Gyanendra picks up mightier sword - writes his autobiographyAugust 18th, 2008 - 3:16 pm ICT by IANS
By Sudeshna Sarkar
Kathmandu, Aug 18 (IANS) Ousted Nepal king Gyanendra has reportedly exchanged his snake throne for a humble computer chair on which he sits everyday to hammer out his autobiography. Even as Maoist chief Prachanda, the revolutionary responsible for his fall from power, has laid down his gun, the last king of Nepal has metaphorically at least picked up the mightiest sword in the world for a last battle — though he may not be using a pen. His autobiography will present his experiments with truth, or what is perceived by him to be the truth.
Leading a low-key life in virtual exile, the former god-king’s autobiography in English is to have five segments, Nepali weekly Tarun reported Monday.
It starts with his turbulent childhood, when he was crowned king as a toddler and his life was in jeopardy after his grandfather Tribhuvan and father Mahendra fled to India seeking asylum, taking his elder brother Birendra with them but abandoning him.
The momentous incident is believed to have affected the boy profoundly, triggering a latent desire for power and two years ago, moving him to stage a coup.
When he quit the Narayanhity royal palace two months ago, the deposed king referred to the childhood crowning, saying fate had taken a hand in making him king.
The other parts of the autobiography deal with his experience of working as the chairman of the King Mahendra Trust for Nature Conservation, a role that was taken away after his regime fell, his days on the throne as the unexpected king of Nepal after Birendra and his entire family perished in a midnight massacre in the palace, the fall of monarchy and conclusion.
If the report is true, publishers would be beating a line to the summer lodge in the Nagarjuna forest on the outskirts of Kathmandu Valley where the former king and queen were allowed to stay by the previous government of Girija Prasad Koirala.

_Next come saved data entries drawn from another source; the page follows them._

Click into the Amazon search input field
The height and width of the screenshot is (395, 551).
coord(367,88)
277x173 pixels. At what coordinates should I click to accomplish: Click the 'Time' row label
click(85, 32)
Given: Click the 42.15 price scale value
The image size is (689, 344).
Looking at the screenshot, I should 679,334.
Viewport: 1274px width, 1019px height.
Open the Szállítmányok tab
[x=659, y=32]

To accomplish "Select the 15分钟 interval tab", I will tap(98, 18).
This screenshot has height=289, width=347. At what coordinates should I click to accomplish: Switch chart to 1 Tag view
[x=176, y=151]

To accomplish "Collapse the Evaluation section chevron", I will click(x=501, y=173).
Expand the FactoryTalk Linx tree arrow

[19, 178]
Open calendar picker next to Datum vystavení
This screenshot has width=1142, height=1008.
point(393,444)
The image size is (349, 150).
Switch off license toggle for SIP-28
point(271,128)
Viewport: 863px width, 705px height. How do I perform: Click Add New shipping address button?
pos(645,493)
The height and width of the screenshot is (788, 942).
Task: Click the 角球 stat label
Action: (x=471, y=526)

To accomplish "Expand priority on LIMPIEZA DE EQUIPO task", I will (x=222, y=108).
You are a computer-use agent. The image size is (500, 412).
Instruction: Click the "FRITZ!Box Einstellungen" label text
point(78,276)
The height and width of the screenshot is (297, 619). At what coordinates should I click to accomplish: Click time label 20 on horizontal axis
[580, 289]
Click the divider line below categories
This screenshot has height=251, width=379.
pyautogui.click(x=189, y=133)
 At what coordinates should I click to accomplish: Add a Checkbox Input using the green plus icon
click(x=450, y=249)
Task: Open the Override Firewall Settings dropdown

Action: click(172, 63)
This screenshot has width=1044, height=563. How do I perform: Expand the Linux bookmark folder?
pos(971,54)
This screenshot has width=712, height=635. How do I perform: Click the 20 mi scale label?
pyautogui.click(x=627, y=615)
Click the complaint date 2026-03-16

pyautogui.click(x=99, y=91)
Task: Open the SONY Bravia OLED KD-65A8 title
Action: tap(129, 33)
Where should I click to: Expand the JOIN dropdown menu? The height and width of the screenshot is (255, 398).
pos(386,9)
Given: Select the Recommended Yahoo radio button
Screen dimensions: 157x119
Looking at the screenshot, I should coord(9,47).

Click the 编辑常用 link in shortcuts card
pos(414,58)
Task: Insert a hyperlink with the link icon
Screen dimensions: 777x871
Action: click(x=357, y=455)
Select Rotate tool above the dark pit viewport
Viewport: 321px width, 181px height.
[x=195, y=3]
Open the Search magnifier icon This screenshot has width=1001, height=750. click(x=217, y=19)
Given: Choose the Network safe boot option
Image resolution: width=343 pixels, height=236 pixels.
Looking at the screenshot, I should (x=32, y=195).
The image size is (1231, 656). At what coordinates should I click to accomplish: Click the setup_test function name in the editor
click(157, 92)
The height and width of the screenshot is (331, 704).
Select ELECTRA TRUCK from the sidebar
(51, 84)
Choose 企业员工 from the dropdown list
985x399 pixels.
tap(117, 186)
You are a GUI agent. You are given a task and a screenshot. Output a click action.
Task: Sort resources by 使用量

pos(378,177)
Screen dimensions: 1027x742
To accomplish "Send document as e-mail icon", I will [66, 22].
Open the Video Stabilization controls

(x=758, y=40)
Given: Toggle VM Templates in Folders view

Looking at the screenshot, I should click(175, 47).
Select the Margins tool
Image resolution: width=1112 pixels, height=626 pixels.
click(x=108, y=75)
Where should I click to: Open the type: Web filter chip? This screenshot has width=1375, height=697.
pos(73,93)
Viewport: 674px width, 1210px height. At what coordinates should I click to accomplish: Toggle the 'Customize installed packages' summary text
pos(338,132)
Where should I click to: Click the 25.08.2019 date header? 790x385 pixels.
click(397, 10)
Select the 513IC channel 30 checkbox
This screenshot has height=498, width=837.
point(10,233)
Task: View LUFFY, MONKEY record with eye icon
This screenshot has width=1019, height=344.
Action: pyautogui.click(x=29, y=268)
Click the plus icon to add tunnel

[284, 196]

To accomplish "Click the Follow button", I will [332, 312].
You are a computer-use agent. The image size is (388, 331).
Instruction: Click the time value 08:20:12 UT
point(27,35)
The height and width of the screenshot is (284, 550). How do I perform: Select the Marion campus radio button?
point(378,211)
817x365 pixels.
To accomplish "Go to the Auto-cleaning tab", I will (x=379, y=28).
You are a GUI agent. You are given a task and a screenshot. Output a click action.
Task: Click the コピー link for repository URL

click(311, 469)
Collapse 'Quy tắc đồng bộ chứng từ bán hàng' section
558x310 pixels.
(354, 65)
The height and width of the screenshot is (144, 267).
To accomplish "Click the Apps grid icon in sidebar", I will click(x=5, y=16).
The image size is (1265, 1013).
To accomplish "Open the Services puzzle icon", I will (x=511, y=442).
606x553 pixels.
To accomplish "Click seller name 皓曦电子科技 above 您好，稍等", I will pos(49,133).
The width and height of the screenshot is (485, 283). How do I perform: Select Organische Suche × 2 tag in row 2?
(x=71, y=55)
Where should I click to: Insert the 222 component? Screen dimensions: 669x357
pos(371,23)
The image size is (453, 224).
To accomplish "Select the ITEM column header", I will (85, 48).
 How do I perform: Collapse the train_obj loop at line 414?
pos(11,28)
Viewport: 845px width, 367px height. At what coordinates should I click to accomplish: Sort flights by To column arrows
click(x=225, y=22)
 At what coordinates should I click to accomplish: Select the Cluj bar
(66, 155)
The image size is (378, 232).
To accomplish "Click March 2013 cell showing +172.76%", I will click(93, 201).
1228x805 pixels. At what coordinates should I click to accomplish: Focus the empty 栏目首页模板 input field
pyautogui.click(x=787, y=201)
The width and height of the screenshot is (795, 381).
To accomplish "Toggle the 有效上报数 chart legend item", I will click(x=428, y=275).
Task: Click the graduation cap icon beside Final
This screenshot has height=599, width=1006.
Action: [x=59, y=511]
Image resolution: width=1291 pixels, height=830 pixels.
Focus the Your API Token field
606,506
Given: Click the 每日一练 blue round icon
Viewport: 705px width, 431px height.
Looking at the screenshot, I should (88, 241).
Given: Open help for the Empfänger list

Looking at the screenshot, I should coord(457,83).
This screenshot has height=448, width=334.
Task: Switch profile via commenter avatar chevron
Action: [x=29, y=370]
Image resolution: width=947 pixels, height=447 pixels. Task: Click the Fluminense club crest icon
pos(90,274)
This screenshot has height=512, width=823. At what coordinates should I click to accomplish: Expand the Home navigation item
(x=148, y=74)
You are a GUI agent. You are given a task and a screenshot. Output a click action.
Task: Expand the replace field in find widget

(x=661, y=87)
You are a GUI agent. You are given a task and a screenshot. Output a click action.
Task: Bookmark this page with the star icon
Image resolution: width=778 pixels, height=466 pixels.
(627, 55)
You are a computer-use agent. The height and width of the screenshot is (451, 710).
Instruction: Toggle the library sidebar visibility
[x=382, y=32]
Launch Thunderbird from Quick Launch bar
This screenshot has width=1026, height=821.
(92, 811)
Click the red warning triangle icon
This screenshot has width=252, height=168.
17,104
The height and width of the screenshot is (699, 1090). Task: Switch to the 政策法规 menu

It would be the hottest book to emerge from Nepal if not South Asia that would outshine the soon to be marketed biography of new prime minister Prachanda, the guerrilla chief who overthrew the once all-powerful monarch.
The Nepali weekly said Gyanendra, who has been reduced to a tax paying commoner and remains mostly confined to the palace, now spends a lot of his time reading up Nepal’s history and watching television.
Once used to projecting himself as an incarnation of a Hindu god whose shoelaces were tied by his aides, the former king has now thawed sufficiently to talk to his security personnel.
Taking long walks in the mornings and evenings, Gyanendra now takes interest in his security guards, regarding them for the first time as human beings with lives of their own.
“Do you have any problems?” the last king of Nepal reportedly asks his guards. “Where is your family? Do your children go to school?”